(EXERCISE OBJECTIVE): Run through the records and, wherever a line holds the word "size", return that line.
Top of DATASET RECORDS
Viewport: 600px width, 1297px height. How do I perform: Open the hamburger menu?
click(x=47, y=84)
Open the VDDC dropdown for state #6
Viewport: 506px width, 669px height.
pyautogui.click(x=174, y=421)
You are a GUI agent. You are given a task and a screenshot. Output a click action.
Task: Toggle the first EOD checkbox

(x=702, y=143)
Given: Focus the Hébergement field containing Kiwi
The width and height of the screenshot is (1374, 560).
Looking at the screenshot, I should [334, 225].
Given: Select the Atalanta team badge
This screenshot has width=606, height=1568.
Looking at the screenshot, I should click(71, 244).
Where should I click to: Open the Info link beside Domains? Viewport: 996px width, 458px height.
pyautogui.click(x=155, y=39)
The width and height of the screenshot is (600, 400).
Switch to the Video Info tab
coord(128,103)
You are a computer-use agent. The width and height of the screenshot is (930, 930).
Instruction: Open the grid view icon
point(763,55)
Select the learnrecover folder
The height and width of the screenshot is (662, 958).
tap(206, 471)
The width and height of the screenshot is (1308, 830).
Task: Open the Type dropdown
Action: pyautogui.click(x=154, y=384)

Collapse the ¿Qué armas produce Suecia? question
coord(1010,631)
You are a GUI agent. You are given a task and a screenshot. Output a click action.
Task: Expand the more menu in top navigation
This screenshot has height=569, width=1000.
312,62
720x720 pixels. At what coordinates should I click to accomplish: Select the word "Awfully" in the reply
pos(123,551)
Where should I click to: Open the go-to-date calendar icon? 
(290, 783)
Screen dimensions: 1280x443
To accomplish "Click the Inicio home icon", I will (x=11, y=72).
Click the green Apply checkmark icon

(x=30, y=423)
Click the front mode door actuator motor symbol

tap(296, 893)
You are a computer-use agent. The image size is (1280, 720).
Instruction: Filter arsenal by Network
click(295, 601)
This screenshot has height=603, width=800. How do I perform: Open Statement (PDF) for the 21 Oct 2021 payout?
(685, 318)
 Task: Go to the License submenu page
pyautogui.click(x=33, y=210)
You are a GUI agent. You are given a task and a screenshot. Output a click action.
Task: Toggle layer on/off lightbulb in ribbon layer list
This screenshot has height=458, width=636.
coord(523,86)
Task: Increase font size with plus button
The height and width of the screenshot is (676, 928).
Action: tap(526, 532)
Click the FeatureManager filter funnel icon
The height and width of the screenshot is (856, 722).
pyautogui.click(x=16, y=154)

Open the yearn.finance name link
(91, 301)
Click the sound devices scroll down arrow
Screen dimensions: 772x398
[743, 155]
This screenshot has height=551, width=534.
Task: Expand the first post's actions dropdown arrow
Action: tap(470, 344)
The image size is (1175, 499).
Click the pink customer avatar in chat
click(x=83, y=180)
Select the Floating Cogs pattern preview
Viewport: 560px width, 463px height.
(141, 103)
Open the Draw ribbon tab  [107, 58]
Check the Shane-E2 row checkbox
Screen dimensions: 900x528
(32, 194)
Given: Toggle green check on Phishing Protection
Bottom of DATASET RECORDS
(PROBLEM SOLUTION):
You are a computer-use agent. The image size is (1280, 720).
Task: Increase font size with plus button
The image size is (1175, 499).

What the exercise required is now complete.